[PROMPT]: Exactly the lines below starting at the line with "Open the 清理截至日期 date dropdown" and ending at the line with "Viewport: 1292px width, 684px height." are wanted, with both ends included. Leave out the pictures and add no other lines.

Stored data
◇ ◇ ◇
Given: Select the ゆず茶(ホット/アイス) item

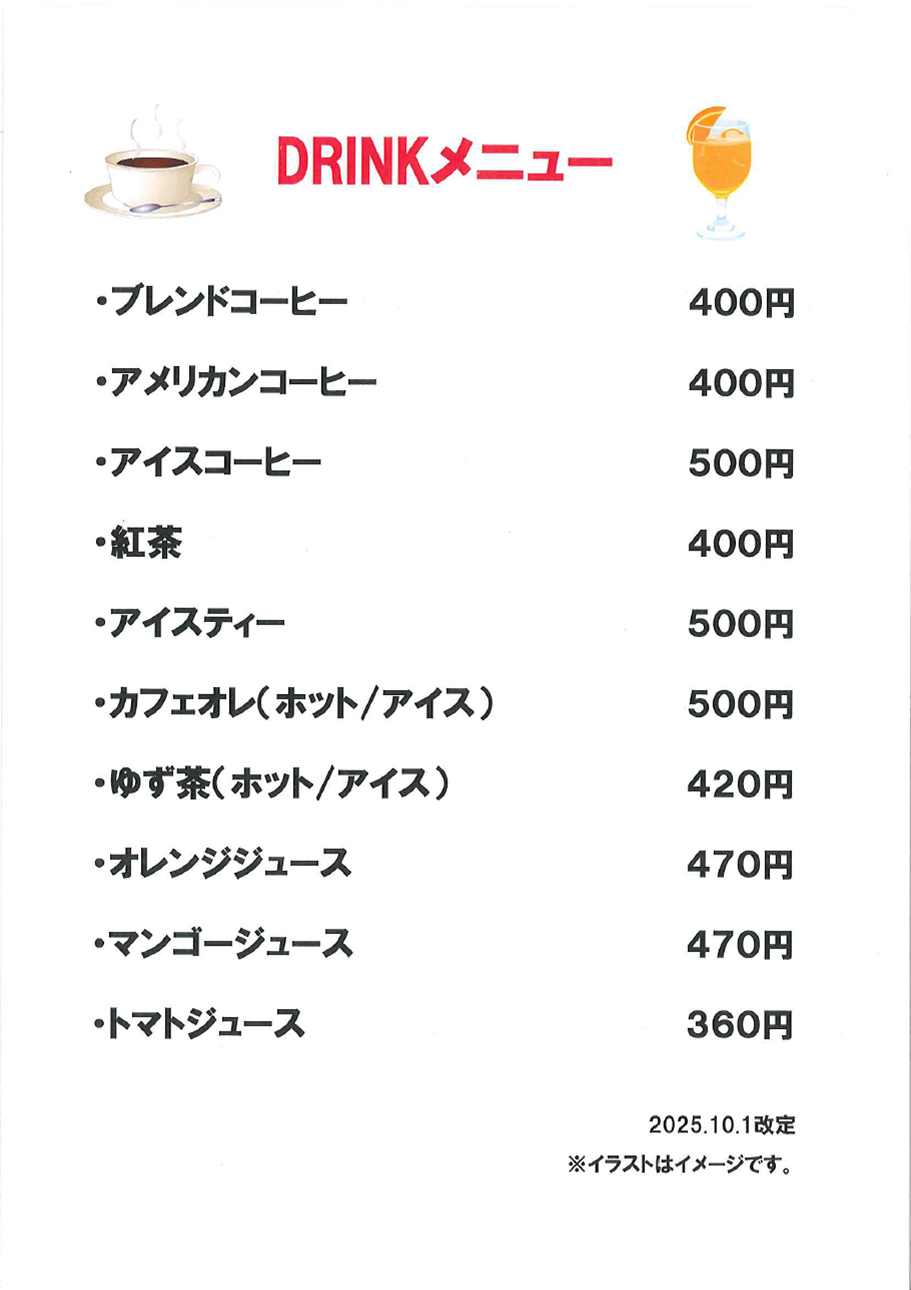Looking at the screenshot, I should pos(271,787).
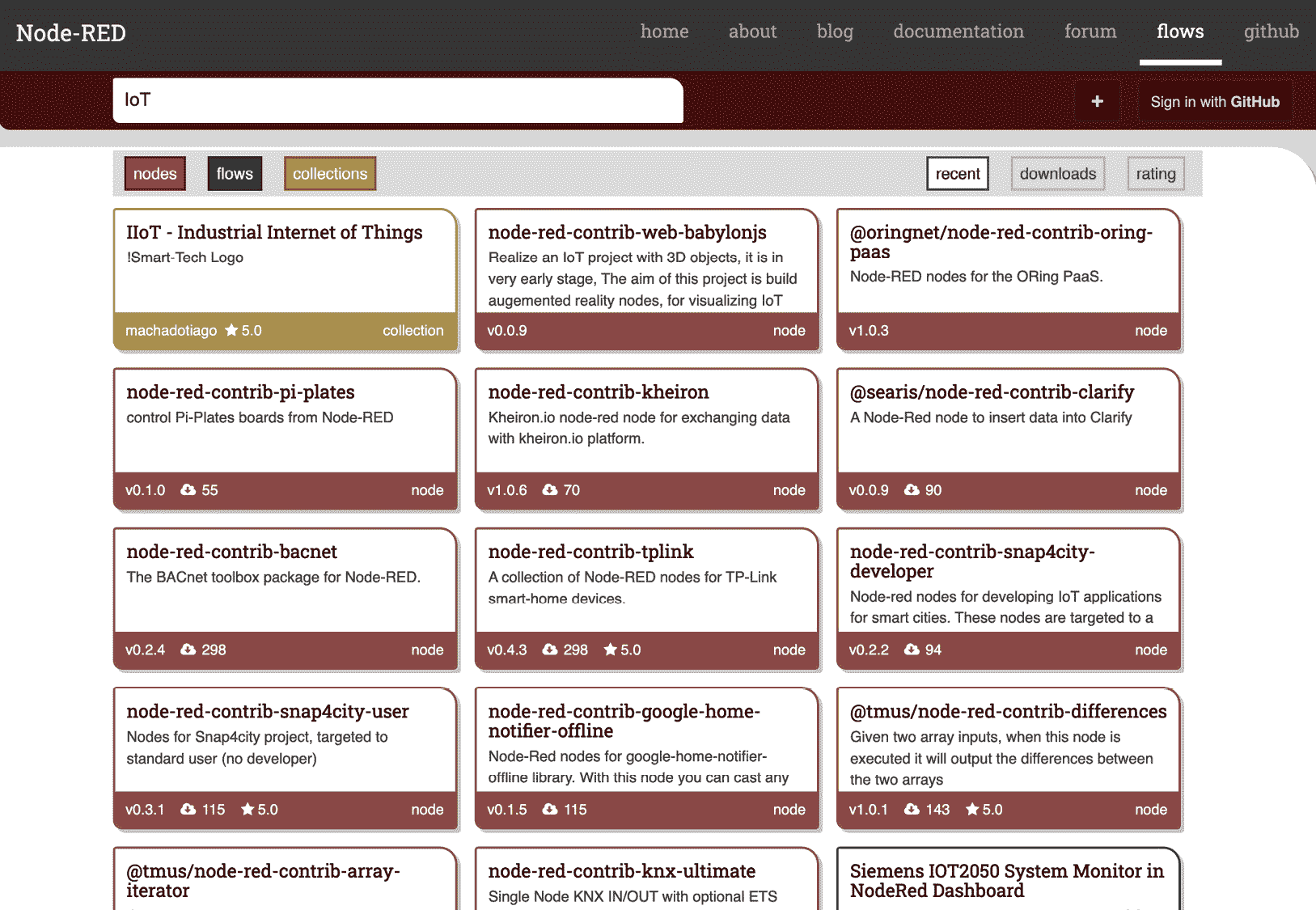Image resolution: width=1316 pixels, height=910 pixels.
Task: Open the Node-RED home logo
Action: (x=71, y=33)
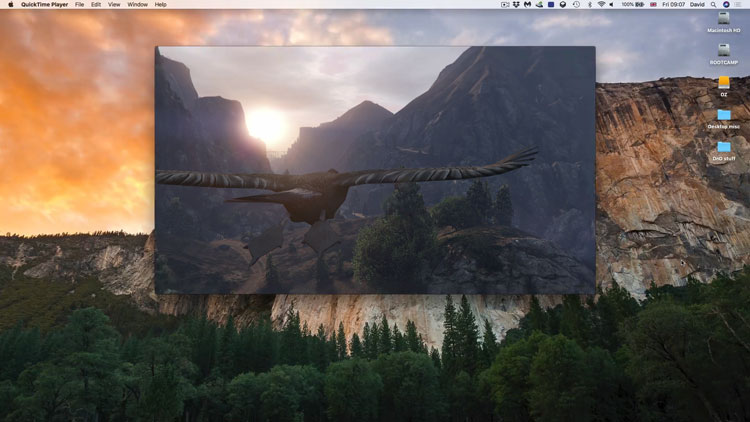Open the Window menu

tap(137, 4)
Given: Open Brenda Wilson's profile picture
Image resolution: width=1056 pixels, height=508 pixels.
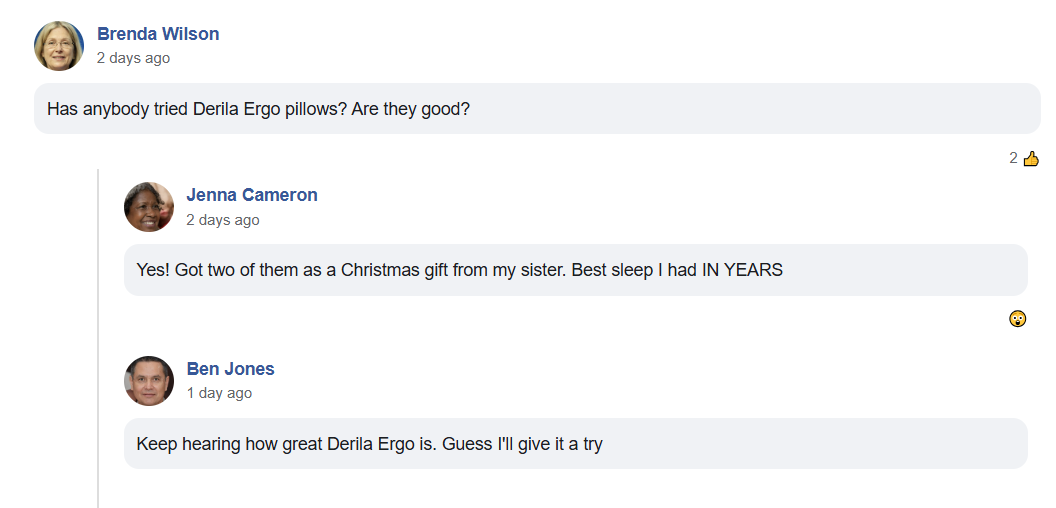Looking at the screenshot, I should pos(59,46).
◇ ◇ ◇
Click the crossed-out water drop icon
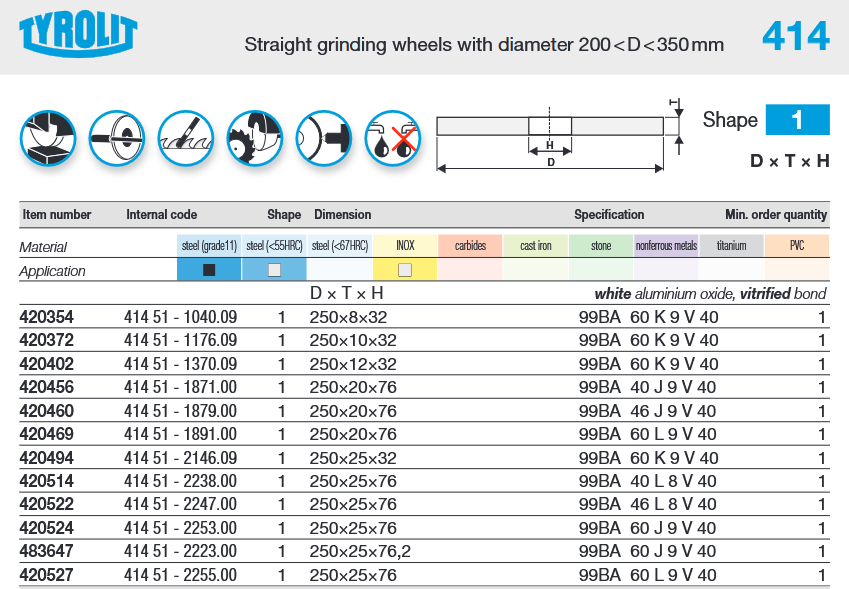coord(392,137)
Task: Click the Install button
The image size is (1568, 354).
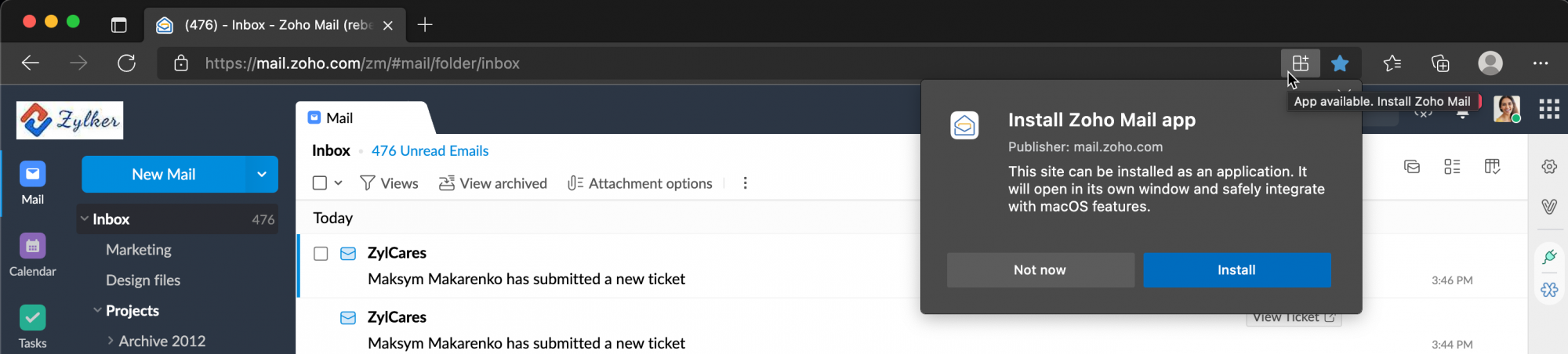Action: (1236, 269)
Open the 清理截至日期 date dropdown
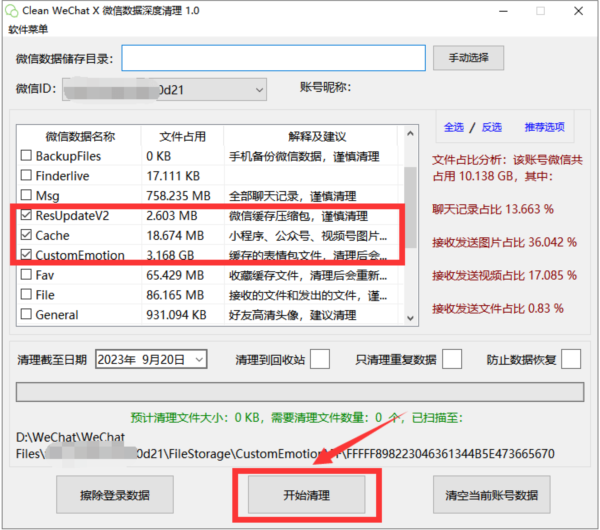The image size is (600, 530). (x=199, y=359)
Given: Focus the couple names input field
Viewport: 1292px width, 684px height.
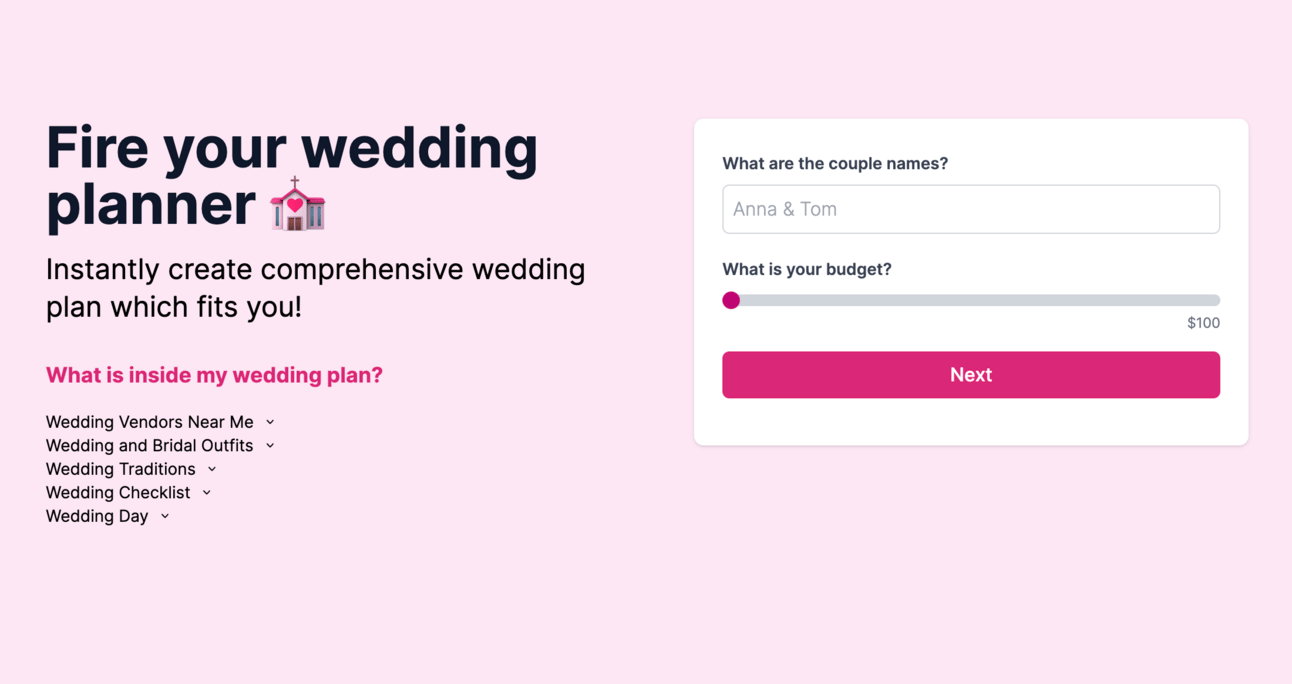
◇ ◇ ◇
[RESULT OF THE TASK]:
Open the 清理截至日期 date dropdown
The image size is (600, 530). (x=199, y=359)
Given: Focus the couple names input field
Viewport: 1292px width, 684px height.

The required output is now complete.